Start of THE DATA

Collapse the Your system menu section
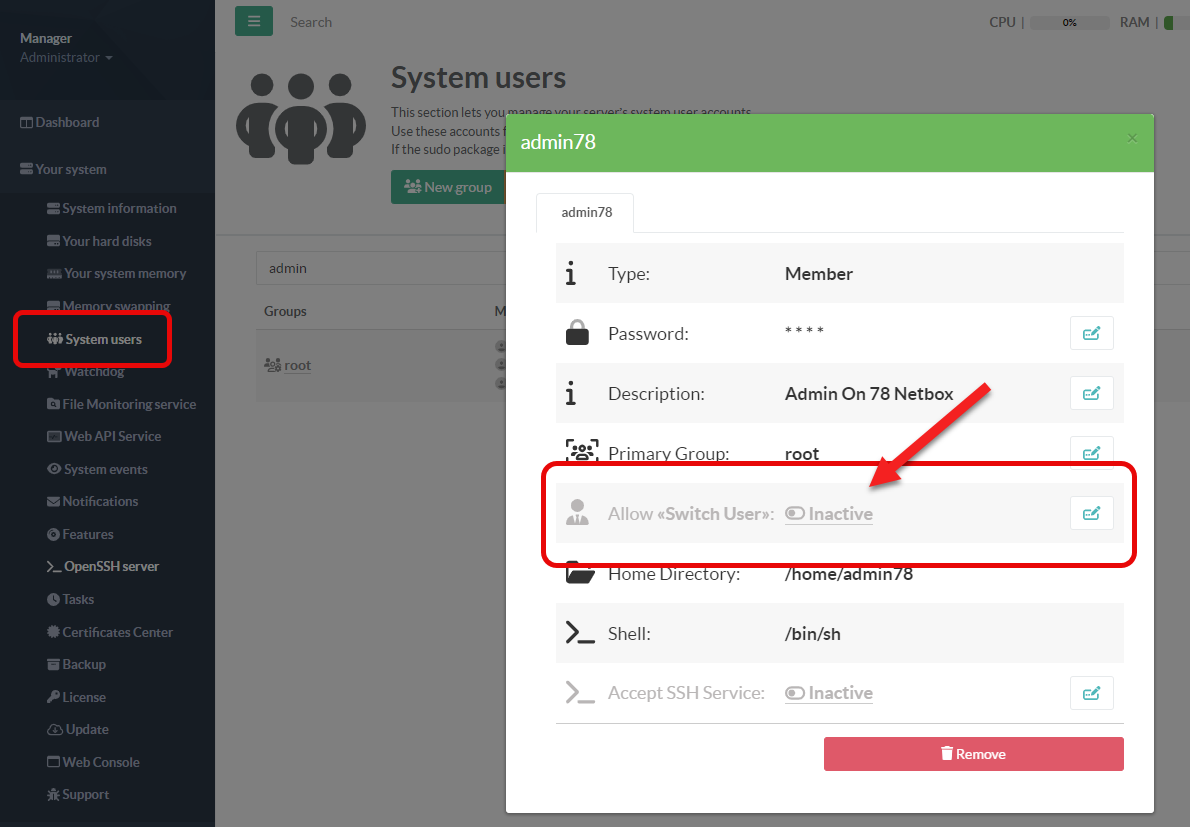 (x=70, y=169)
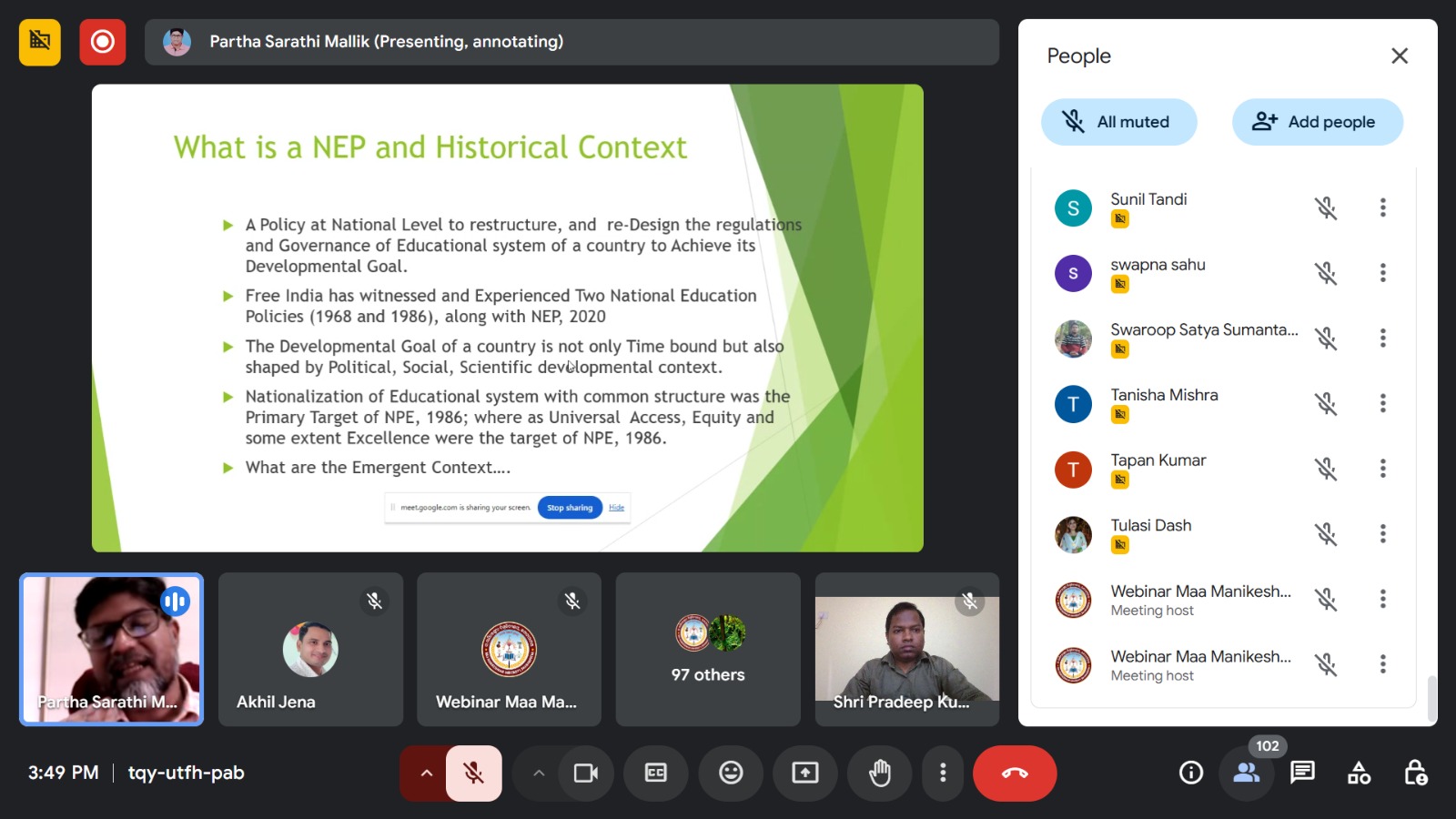Click the Add people button
The height and width of the screenshot is (819, 1456).
1317,122
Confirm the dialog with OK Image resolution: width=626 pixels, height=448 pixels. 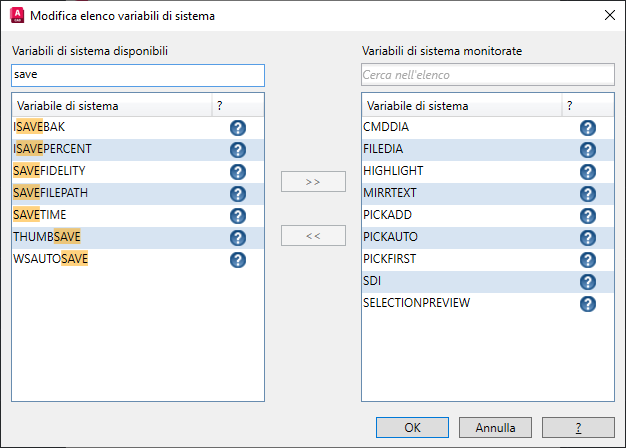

End of THE DATA

▸ **REQUIRED ACTION**
Could you copy every record above exactly, leaving out the pictures?

▸ **YOUR RESPONSE**
Collapse the Your system menu section
 (x=70, y=169)
Click the Add people button
The height and width of the screenshot is (819, 1456).
1317,122
Confirm the dialog with OK Image resolution: width=626 pixels, height=448 pixels. 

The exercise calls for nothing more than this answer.